Si cambia dalle superiori

La riforma prevederebbe il potenziamento dell’orientamento degli studenti, che prenderebbe il via già dal terzo anno di scuola superiore. Corsi online e prove di autovalutazione che porterebbero i ragazzi a raggiungere maggiore consapevolezza in vista della scelta universitaria. «Dopo un corso di 100 ore, online e gratuito – spiega il deputato Manuel Tuzi al Messaggero -, lo studente accede al primo anno di Medicina. Un anno di lezioni teoriche, per evitare il sovraffollamento dei laboratori che non potrebbero reggere un elevato numero di studenti, tutte di area medica e che terminerà con un test di accesso al secondo anno».

Lo sbarramento

Dopo un primo anno comune per Medicina, Odontoiatria, Farmacia, Chimica e Tecnologie farmaceutiche, Biologia e Biotecnologia, partirebbe la selezione al secondo anno. La condizione necessaria sarà il raggiungimento di un numero minimo di crediti. Poi si potrà svolgere un “test a soglia”: chi otterrà un punteggio minimo, ha il posto garantito in una delle suddette facoltà. I primi classificati, a scalare, potranno accedere ai corsi di laurea indicati come prime scelte in fase di registrazione al test.

La specializzazione

«Prevediamo due o tre test di accesso all’anno – spiega Tuzi al Messaggero – rispetto alla data unica attuale che provoca un’attesa di circa un anno.
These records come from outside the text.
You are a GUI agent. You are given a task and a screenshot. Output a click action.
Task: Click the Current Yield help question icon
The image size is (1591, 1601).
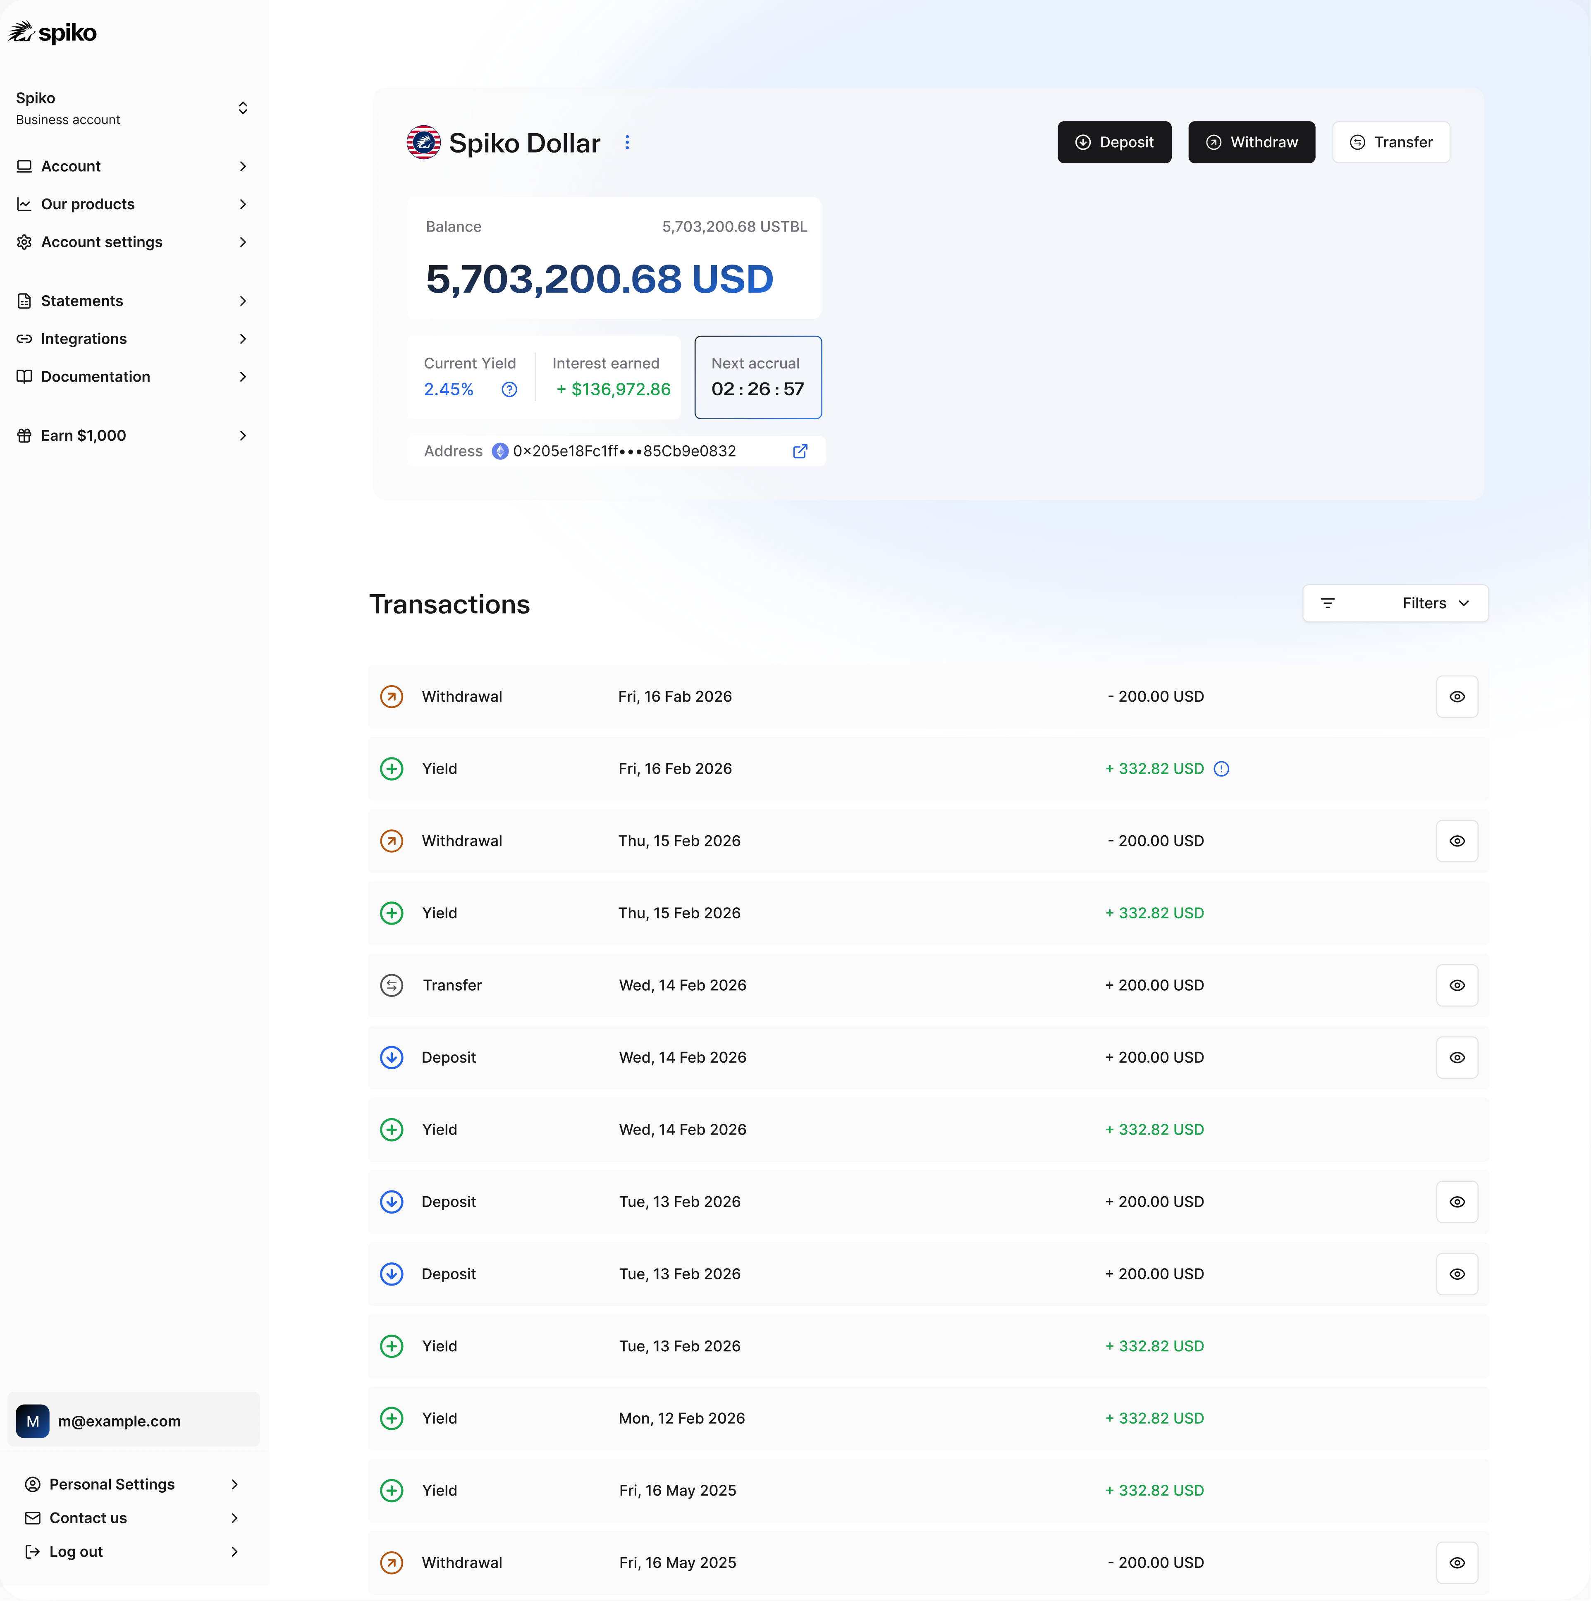coord(510,389)
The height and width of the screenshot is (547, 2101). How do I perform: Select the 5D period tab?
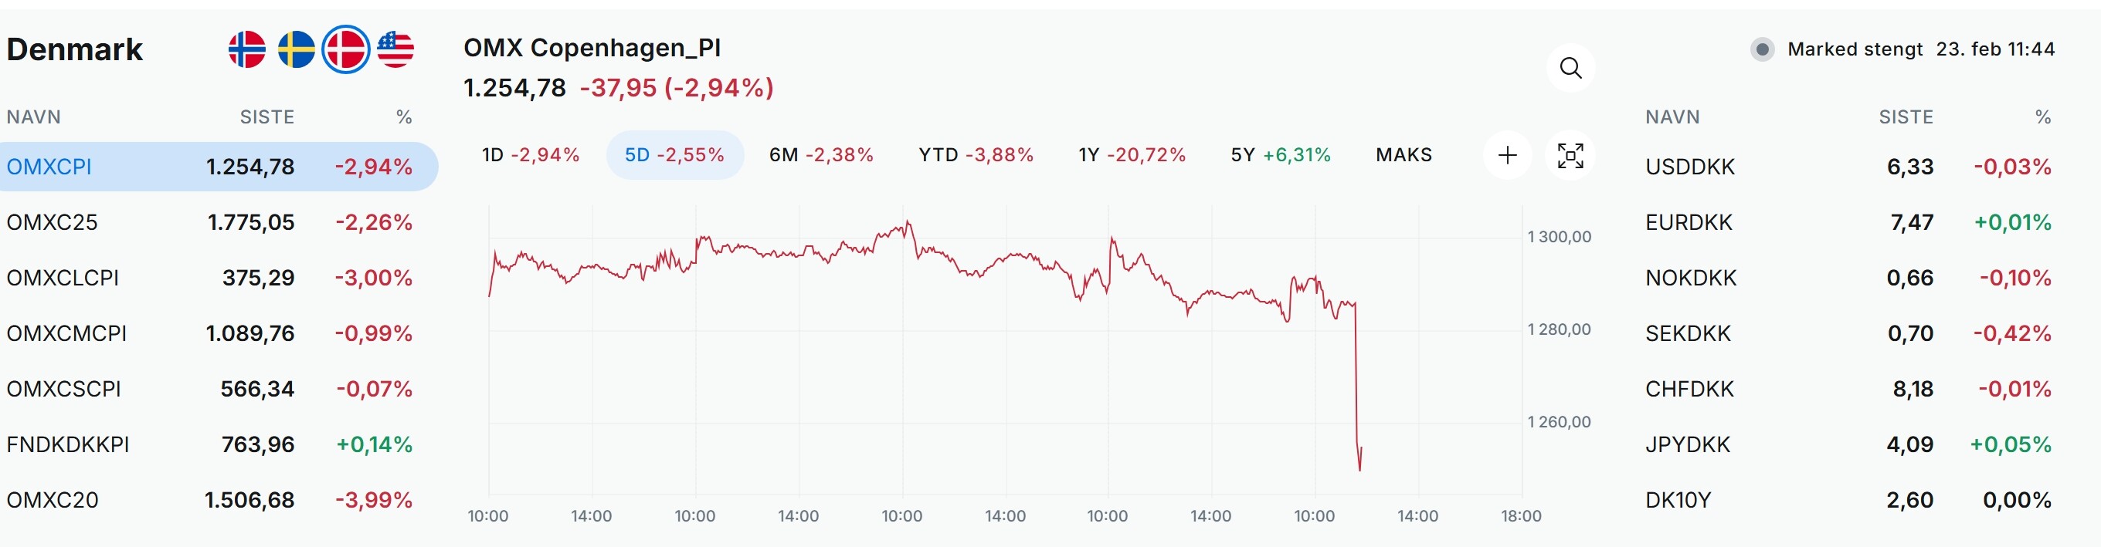[675, 155]
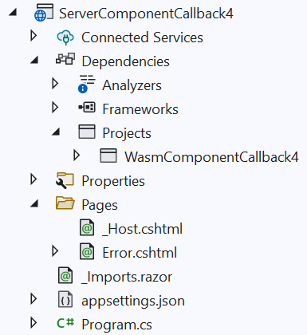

Cambia il contratto: l’università mantiene la regia della formazione, ma avviene una migliore regolamentazione della retta formativa coinvolgendo gli ospedali del territorio che garantiscono gli standard qualitativi. Inoltre, gli ultimi due anni di specializzazione diventano ibridi: con contratti di formazione-lavoro a carico delle Regioni e con maggiori diritti e tutele per il lavoro degli specializzandi. I fondi risparmiati dal ministero andranno a finanziare ulteriori borse di studio».